In this analysis, 6 joint components, 1 transcriptome specific component significantly mediated the relationship between maternal mercury and childhood liver injury (Figure 3.2).

Code
# Run analysis with rnkJ and rankA provided
result_med_with_latent_fctrs_JIVE <- 
  lafamum(exposure, outcome,
          jive.rankJ = 22,
          jive.rankA = c(6, 9, 5, 5, 8),
          omics_lst,
          covs = covs, 
          Y.family = "gaussian",
          fdr.level = 0.05, 
          integration = "intermediate")

3.3.2 Plot Intermediate Integration

Code
(plot_lafamum(result_med_with_latent_fctrs_JIVE))

Figure 3.2: Mediation analysis with latent factors and intermediate integration identifies joint and individual variance componets which mediate the association between maternal mercury and childhood liver injury. Panel A shows the mediation effects, where Alpha represents the coefficient estimates of the exposure to the mediator, Beta indicates the coefficient estimates of the mediators to the outcome, and TME (%) represents the percent total effect mediated calculated as alpha*beta/gamma. Panel B shows the individual correlation between the omic feature and the joint and individual components.

3.4 Late integration

For late integration, we used principal component analysis (PCA) as a dimensionality reduction step on each omics layer separately, and selected the top i principal components which explained >80% of the variance. Following the dimensionality reduction step, we used the r package HIMA (Zhang et al. 2016) to examine whether the variance components mediated associations of in utero mercury exposure with MAFLD.

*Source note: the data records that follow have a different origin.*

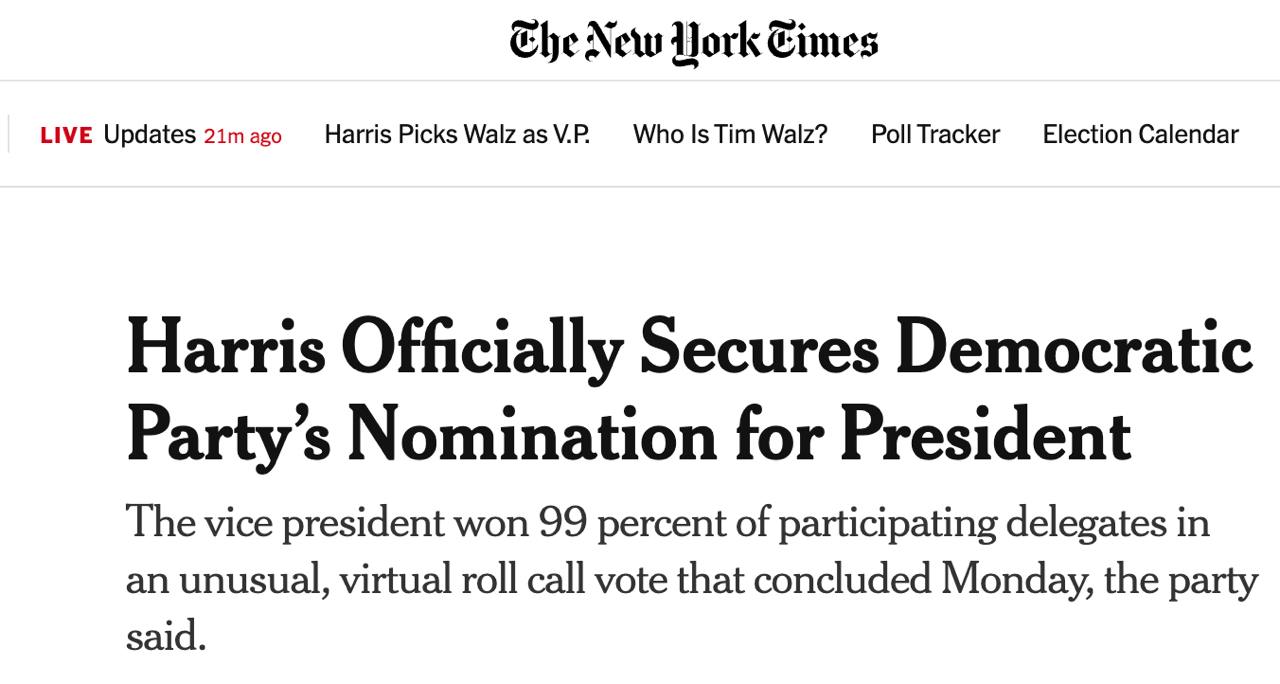Click the word "Monday" in the summary
This screenshot has height=684, width=1280.
tap(1012, 579)
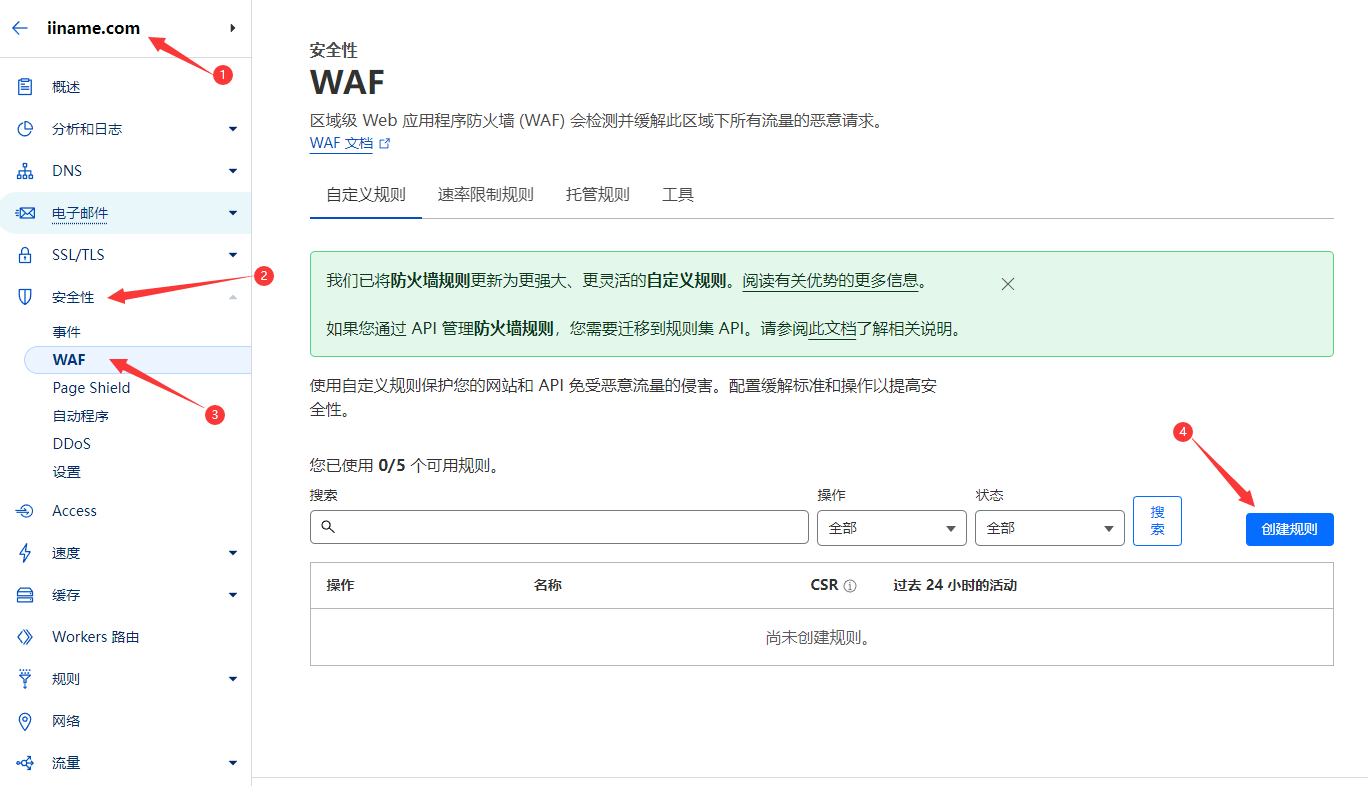Click the Access login icon
Screen dimensions: 1368x786
click(26, 511)
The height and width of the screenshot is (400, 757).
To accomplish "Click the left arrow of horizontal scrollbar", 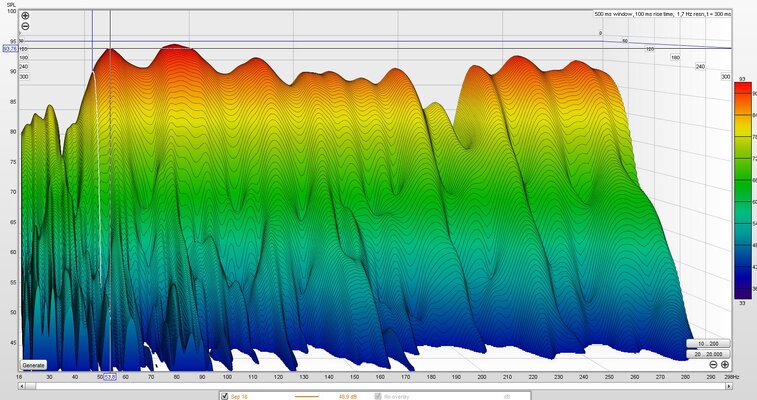I will tap(21, 386).
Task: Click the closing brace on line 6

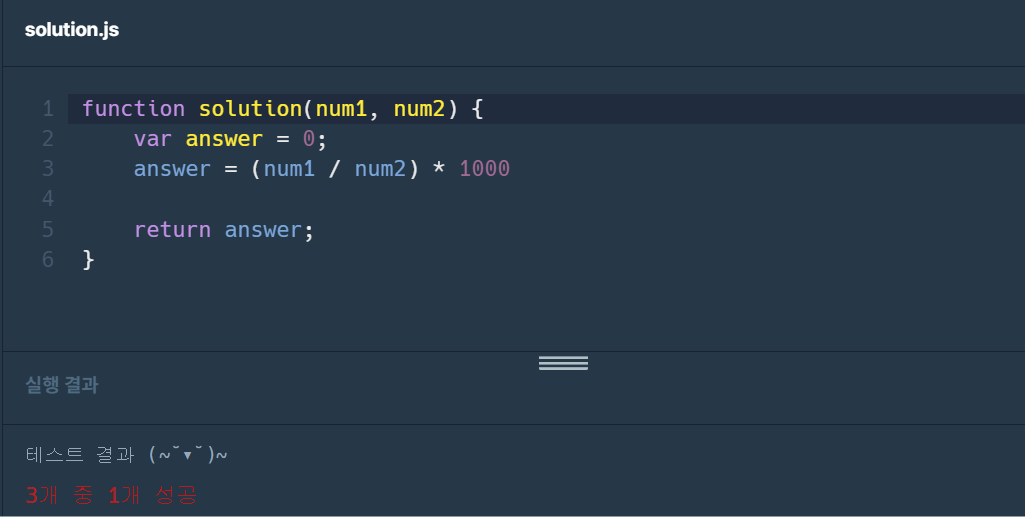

This analysis identified 2 methylated CpG sites, 1 miRNA, 1 protein and 2 expressed gene transcript clutesrs significantly mediated the association between mercury and MAFLD (Figure 3.3).

3.4.1 HIMA Late Integration

Code
result_med_with_latent_fctrs_late <- lafamum(exposure, 
                                             outcome,
                                             omics_lst, 
                                             covs = covs,
                                             Y.family = "gaussian",
                                             fdr.level = 0.05, 
                                             integration = "late")

3.4.2 Plot Late Integration

Code
(plot_lafamum(result_med_with_latent_fctrs_late))

Figure 3.3: Mediation analysis with latent factors and late integration identifies features in each omics layer individually which mediates the association between maternal mercury and childhood liver injury. Panel A shows the mediation effects, where Alpha represents the coefficient estimates of the exposure to the mediator, Beta indicates the coefficient estimates of the mediators to the outcome, and TME (%) represents the percent total effect mediated calculated as alpha*beta/gamma. Panel B shows the individual correlation between the omic feature and components.

3.5 Pathway Analysis.

Following mediation analysis, you can use the correlation p-values to perform pathway analysis with appropriate pathway analysis software.